Historical population
| Census | Pop. | Note | %± |
| 1920 | 575 |  | — |
| 1930 | 475 |  | −17.4% |
| 1940 | 481 |  | 1.3% |
| 1950 | 463 |  | −3.7% |
| 1960 | 593 |  | 28.1% |
| 1970 | 647 |  | 9.1% |
| 1980 | 849 |  | 31.2% |
| 1990 | 898 |  | 5.8% |
| 2000 | 1,230 |  | 37.0% |
| 2010 | 1,498 |  | 21.8% |
| 2020 | 2,060 |  | 37.5% |
U.S. Decennial Census

===2020 census===

As of the 2020 census, there were 2,060 people in Gunter; the median age was 33.7 years, with 32.8% of residents under the age of 18 and 10.3% of residents aged 65 or older. For every 100 females there were 95.1 males, and for every 100 females age 18 and over there were 90.5 males age 18 and over.

There were 645 households in Gunter, of which 52.4% had children under the age of 18 living in them. Of all households, 68.1% were married-couple households, 7.9% were households with a male householder and no spouse or partner present, and 19.5% were households with a female householder and no spouse or partner present. About 10.5% of all households were made up of individuals and 3.5% had someone living alone who was 65 years of age or older.

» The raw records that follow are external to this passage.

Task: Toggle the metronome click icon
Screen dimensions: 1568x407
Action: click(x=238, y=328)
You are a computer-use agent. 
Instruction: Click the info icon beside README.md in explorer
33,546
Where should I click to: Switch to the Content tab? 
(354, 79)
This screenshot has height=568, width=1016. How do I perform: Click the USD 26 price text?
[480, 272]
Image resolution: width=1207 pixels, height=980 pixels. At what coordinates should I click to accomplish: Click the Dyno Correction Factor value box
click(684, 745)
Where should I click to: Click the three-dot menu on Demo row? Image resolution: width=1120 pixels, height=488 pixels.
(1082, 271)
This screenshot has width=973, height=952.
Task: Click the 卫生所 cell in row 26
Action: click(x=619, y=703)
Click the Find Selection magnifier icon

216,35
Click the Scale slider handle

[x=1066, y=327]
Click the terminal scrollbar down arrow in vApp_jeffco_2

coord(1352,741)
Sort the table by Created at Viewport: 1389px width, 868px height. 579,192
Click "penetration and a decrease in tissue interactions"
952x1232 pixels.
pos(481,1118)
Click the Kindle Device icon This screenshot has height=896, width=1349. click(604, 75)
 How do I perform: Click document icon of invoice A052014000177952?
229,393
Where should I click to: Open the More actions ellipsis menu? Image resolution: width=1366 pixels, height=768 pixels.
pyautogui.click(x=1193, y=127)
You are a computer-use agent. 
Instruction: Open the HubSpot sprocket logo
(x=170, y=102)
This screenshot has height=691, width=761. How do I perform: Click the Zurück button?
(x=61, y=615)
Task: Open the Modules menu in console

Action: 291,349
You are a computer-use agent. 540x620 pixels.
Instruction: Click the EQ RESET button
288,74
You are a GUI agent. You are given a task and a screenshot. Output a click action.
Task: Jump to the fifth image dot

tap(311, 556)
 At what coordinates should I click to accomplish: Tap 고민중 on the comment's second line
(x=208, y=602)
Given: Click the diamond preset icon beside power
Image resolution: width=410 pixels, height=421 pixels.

There were 673 housing units, of which 4.2% were vacant. The homeowner vacancy rate was 1.4% and the rental vacancy rate was 5.3%.

0.0% of residents lived in urban areas, while 100.0% lived in rural areas.

Racial composition as of the 2020 census
| Race | Number | Percent |
|---|---|---|
| White | 1,444 | 70.1% |
| Black or African American | 31 | 1.5% |
| American Indian and Alaska Native | 41 | 2.0% |
| Asian | 18 | 0.9% |
| Native Hawaiian and Other Pacific Islander | 0 | 0.0% |
| Some other race | 232 | 11.3% |
| Two or more races | 294 | 14.3% |
| Hispanic or Latino (of any race) | 451 | 21.9% |

==Government==
Gunter is led by a six-person City Council, consisting of the Mayor and five members, all of which are elected at-large.

On December 12, 2023, all five of the at-large members resigned from their positions (and failed to appear at a scheduled City Council meeting the following night), leaving the Mayor as the only remaining member.

==Education==
Students are served by the Gunter Independent School District.